She got on the bus that Saturday after having spent the whole day at the library, learning to work the computers, listening to a lecture on architecture and then reading some stuff by Ayn Rand, sort of about architecture, only not quite, and as she hurried down the crowded aisle she bumped into an old man.

"Hey, there," he said in a low growly voice, "where you goin’ so fast, huh?"

LaShaunda sat down in the only vacant seat, right across the aisle from the man. He was big, like a bear, and dressed in the oily brown rags of a street person. She braced herself for the stink, but she couldn’t detect any.

"I said, where you goin’ in a hurry?" he growled again.

LaShaunda didn’t speak to strangers. She listened to them, sometimes when they weren’t aware of it, but she never spoke to them.

"Home," she answered, surprised at herself.

"Then you should have enough time. Me, I got lots of time." He grinned showing a couple of teeth still in place.

"What do you mean?" she asked. It seemed to her that when you got older, you should have less time. Babies had lots of time, she reasoned, all the time in the world. But it would run out as you got older until one day it ran completely out and you died. Isn’t that how it worked? Why would an old man still have plenty of time left?

"I mean I’m not in a hurry. I conserve my time. Don’t you know how time works, child?"

LaShaunda shook her head. "It just goes," she said.

He shook his head slowly. "No, it goes alright, but it doesn’t just go. It goes in a very orderly fashion. Haven’t you ever seen it?"

LaShaunda shook her head again. "You can’t see time," she said with an obstinate inflection.

"How do you know that?" the old man asked. "Maybe you just don’t know where to look."

He snapped his fingers and she noticed that her stop was coming up. She got up to go, hanging on to the overhead railing. The trip home seemed so short. It was a forty-five minute ride most days, but it had felt like ten.

"See you another time," he said pleasantly as she got off.

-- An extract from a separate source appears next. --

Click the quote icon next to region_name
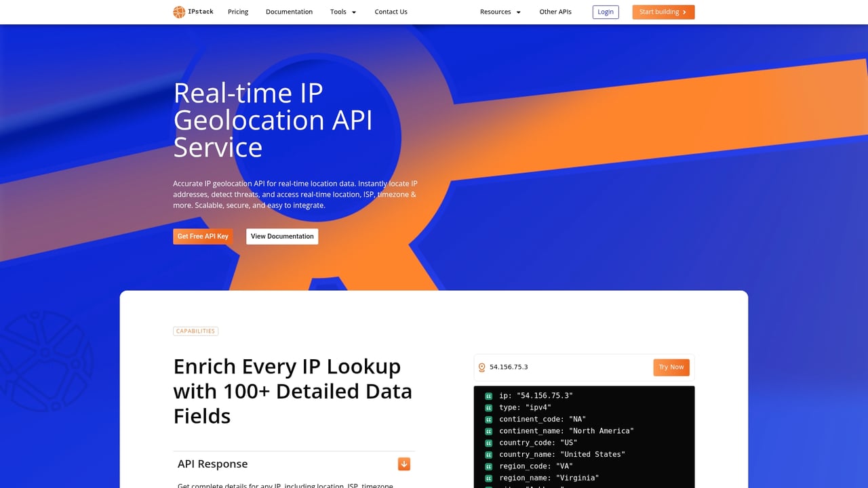Screen dimensions: 868x488 click(x=488, y=478)
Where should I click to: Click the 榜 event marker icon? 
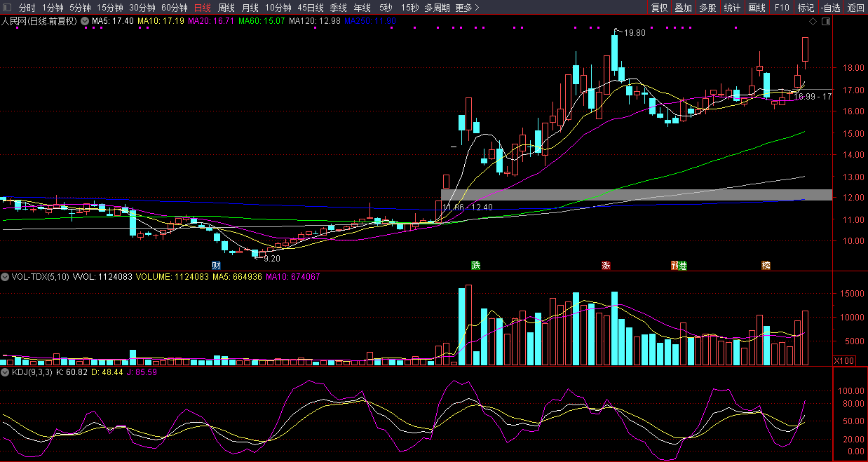(x=766, y=265)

LaShaunda thought about time as she walked from the bus stop to the projects. She had read all the usual fiction, watched Star Trek, Babylon 5 and Time Cop on television, but she had never given the concept of time much thought. What was it, anyway? Was it just a way of measuring something that didn’t really exist? Was it just something people made up because they needed it? Was it just the consequence of events occurring in a linear dimension? Wait, where did she get that idea? And those words?

"Gramma, here’s your books." She gave her grandmother the large-print books she brought back every week and bent down to kiss her. Gramma was not feeling well this week. The ‘flu that went around seemed to just hang on, and her cough was back.

She thought about time a little more, then got started on her homework. She had to read ‘A Tale of Two Cities’ over the weekend, and it was almost time to start dinner.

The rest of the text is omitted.